Pour les mettre en réserve, l’organisme ne peut pas se permettre le luxe de les fabriquer pour ensuite les inactiver car une fois formés, les enzymes sont très souvent incontrôlables.
On préfère donc élaborer des précurseurs inoffensifs qu’on appelle zymogènes (ou proenzymes).
Dans la digestion, l’organisme sécrète des zymogènes dans la lumière du tube digestif où ils sont transformés en enzymes soit par d’autres enzymes qui y sont déjà, soit par hydrolyse spontanée en milieu acide.
Cela évite le danger que les cellules soient digérées par les enzymes qu’elles fabriquent.
Il existe de nombreux exemples de zymogènes. Citons le cas de prothrombine, transformée dans le sang en thrombine (active) sous l’action de la thromboplastine (dont nous avons parlé précédemment).
Ajoutons que la grande majorité des enzymes digestifs sont aussi sécrétés sous forme de zymogènes.
Pour illustrer le phénomène, imaginons un enzyme (E1) dont le rôle consiste à retirer une partie de la molécule de son substrat (S) :
Imaginons maintenant que le substrat soit le zymogène Z auquel un premier enzyme (appelé E1) doit retirer un verrou (ici triangulaire) qui l’empêche de fonctionner sous forme d’enzyme E2.
La transformation en enzyme se fait donc par catabolisme, plus précisément par dégradation d’un zymogène en métabolite actif.
Lorsque l’enzyme est capable de scinder des protéines, il arrive parfois qu’il puisse activer son propre zymogène :
On parlera alors d’autocatalyse.
Ce phénomène est caractérisé par le fait que la vitesse de formation de l’enzyme croit à mesure que l’enzyme active ses propres zymogènes (qui s’emploient aussitôt à faire pareil) pour atteindre un maximum, puis diminue à mesure que la quantité de zymogène restante se raréfie.
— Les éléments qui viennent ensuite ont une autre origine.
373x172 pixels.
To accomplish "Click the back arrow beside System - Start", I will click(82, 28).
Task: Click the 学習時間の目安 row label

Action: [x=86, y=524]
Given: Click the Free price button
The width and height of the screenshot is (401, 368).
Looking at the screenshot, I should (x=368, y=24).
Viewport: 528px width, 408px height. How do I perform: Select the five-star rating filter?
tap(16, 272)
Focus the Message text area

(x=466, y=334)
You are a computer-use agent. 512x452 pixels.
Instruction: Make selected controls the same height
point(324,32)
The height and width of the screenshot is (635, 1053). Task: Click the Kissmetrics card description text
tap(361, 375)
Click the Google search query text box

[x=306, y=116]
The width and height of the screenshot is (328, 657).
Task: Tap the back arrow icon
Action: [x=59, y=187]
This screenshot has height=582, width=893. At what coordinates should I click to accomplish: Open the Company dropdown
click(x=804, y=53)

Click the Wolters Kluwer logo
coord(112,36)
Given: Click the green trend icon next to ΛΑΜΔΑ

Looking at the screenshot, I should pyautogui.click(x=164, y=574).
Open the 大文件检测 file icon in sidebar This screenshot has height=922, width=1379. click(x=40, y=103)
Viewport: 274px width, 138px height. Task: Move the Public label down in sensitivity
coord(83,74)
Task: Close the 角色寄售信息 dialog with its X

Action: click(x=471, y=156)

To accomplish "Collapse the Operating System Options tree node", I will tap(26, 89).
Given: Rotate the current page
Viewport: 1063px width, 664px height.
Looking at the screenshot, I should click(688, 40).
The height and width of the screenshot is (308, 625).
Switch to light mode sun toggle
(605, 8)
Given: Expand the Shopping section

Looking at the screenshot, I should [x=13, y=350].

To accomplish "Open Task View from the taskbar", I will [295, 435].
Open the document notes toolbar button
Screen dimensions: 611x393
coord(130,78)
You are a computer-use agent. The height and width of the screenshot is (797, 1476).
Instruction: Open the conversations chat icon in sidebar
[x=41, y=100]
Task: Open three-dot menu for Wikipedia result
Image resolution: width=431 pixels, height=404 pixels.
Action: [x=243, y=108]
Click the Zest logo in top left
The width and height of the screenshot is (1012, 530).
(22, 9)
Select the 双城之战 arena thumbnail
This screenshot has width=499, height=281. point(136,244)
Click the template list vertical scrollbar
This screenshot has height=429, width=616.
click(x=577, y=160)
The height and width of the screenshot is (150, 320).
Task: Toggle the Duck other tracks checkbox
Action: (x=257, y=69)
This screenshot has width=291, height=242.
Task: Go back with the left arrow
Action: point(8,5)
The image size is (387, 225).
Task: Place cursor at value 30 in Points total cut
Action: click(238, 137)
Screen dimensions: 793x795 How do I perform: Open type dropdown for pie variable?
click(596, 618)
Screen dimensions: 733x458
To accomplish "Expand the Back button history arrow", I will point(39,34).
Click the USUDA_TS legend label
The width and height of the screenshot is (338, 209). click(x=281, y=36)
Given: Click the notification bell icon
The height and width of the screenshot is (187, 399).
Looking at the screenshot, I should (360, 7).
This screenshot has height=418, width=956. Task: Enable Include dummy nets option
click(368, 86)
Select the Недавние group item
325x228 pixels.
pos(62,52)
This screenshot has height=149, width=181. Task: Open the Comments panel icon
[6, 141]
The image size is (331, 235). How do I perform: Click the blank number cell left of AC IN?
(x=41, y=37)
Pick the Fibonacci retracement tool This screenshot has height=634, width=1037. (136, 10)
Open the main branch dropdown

C’est ainsi que le pepsinogène est d’abord sécrété dans l’estomac où il est péniblement hydrolysé en pepsine par l’acidité de l’estomac. Mais aussitôt l’enzyme formé, la vitesse s’accélère car l’enzyme préside lui-même à la transformation de son précurseur.
En résumé, la transformation d’un zymogène en enzyme est une réaction irréversible qui ne peut être répétée avec la même facilité par une réaction chimique. Cette réaction implique le bris d’un lien peptidique et la libération d’un peptide.
De plus, l’autocatalyse est un phénomène qui se produit exclusivement chez les enzymes protéolytiques (qui ‘digèrent’ les protéines) et capables d’accepter leurs propres zymogènes comme substrats pour les transformer en enzymes.